Living Off the Land in a Changing Arctic Climate

Moose
Moose are one of the main resources for subsistence hunters in Alaska. Areas that are recovering from a low-severity wildfire can attract the ungulates. “If we didn’t have fires ripping through, we would have fewer moose walking through here and fewer full freezers,” said Todd Brinkman, an assistant professor at the University of Alaska, Fairbanks. Credit: NASA/Kate Ramsayer

by Kate Ramsayer / FAIRBANKS, ALASKA /

Scrambling up the bank of the Tanana River south of Fairbanks, Theresa Hollingsworth was looking for examples of how the forest recovers after a wildfire. She found an unexpected sweet surprise.

“Blueberries!” she yelled from the banks.

Gathering handfuls, she instantly planned a return trip later in the week to go picking. “You fill your freezer with as many berries as you can.”

It’s a way of life for many Alaskans, said Hollingsworth, a research ecologist with the U.S. Forest Service’s Pacific Northwest Laboratory. People have favorite—often secret—berry spots they go back to year after year. They also hunt and fish, stocking freezers with moose and salmon and other game.

For many Alaskans, summer is time to stock freezers with blueberries. Credit: NASA/Kate Ramsayer
For many Alaskans, summer is time to stock freezers with blueberries.
Credit: NASA/Kate Ramsayer

Many of the rural villages in this giant state—more than twice the size of Texas—aren’t connected with roads, said Todd Brinkman, an assistant professor at the University of Alaska, Fairbanks.

“The road network for a lot of these rural communities is on the rivers, or trail networks through the woods,” he said. “That’s their access to the grocery stores—grocery stores being the forests around them.”

But many residents are reporting that the changing environment is creating obstacles to how they reach these resources. So Brinkman and Hollingsworth are working on a research project with the NASA-funded Arctic Boreal Vulnerability Experiment, or ABoVE, to investigate how access to game, berries, and neighboring villages is changing in a warming climate.

In March, Brinkman gave camera-equipped GPS units to subsistence hunters in eight or so villages across Alaska. Over the next year, the residents will document anything that blocks or hinders their travel, whether it’s an early thaw of river ice, a wildfire, a trail sunk by thawing permafrost or something the researchers haven’t yet thought of.

“We’re letting the subsistence users really drive the research,” Hollingsworth said.

In one area, for example, women were wary of collecting blueberries in their traditional spot, since a wildfire had torn through and left dead trees in danger of toppling over. Wildfires can also change the types of plants that grow back, which in turn could impact the wildlife as well as the people living nearby.

Scientist looks at plants.
Theresa Hollingsworth examines the moss and lichens on a forest floor.
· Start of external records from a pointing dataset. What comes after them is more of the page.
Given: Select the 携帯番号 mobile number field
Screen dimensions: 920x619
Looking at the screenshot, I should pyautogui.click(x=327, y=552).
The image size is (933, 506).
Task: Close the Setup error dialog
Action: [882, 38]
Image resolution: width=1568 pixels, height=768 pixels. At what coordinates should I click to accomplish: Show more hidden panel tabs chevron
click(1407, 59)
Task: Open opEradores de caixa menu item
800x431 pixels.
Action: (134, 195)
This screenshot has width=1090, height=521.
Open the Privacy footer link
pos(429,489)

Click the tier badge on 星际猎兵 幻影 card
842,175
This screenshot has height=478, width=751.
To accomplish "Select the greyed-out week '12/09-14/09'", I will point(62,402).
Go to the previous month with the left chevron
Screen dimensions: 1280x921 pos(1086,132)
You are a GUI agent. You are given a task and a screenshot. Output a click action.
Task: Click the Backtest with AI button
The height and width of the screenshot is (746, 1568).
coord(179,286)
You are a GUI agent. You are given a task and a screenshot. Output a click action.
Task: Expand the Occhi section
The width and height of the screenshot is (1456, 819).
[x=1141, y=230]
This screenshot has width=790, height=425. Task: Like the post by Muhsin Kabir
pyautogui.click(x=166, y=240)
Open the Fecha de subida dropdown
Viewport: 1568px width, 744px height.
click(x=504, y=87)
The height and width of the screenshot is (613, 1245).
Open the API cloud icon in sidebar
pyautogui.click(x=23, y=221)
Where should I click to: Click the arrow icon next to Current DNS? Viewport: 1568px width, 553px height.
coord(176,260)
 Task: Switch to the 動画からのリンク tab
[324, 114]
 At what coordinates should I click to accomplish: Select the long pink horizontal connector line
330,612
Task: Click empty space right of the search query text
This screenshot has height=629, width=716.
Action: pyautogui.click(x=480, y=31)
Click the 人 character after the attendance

Credit: NASA/Kate Ramsayer

Rural residents have also noted changes to the rivers, Brinkman said. People boat along rivers in summer and use them as a snowmachine trail in winter, but the in-between periods while the ice is breaking up or forming make travel incredibly difficult. If a warming climate means early ice break-up, it’s significant to people who depend on that river, he said.

The character of some rivers is also changing. Residents are noting that the permafrost in the banks is thawing, leading to erosion. More erosion means wider rivers, which also means shallower rivers.

“Where the permafrost is exposed, it’s challenging navigating on a lot of these river systems,” Brinkman said.

A river.
The Tanana River south of Fairbanks, Alaska. For many rural residents, rivers are an important transportation route.
Credit: NASA/Kate Ramsayer
A riverbank.
Brinkman looks at a riverbank of thawing permafrost, which is dripping water and sending clumps of soil into the river. Credit: NASA/Kate Ramsayer

After a year’s worth of these disturbances are recorded, Hollingsworth and others will examine the sites. They’ll analyze remote sensing images, including those from Landsat satellites, for before-and-after comparisons. They’ll visit the site, inventory the ground cover and trees and take soil samples and other measurements to get a sense of what is happening with the ecosystem. The researchers can also use remote sensing images to relate changes to access in one place to changes that could be happening in similar ecosystems.

And they’ll talk with the residents about how these changes are impacting their everyday lives, Brinkman said. “We’ll start to understand the types of disturbances we should dig into.”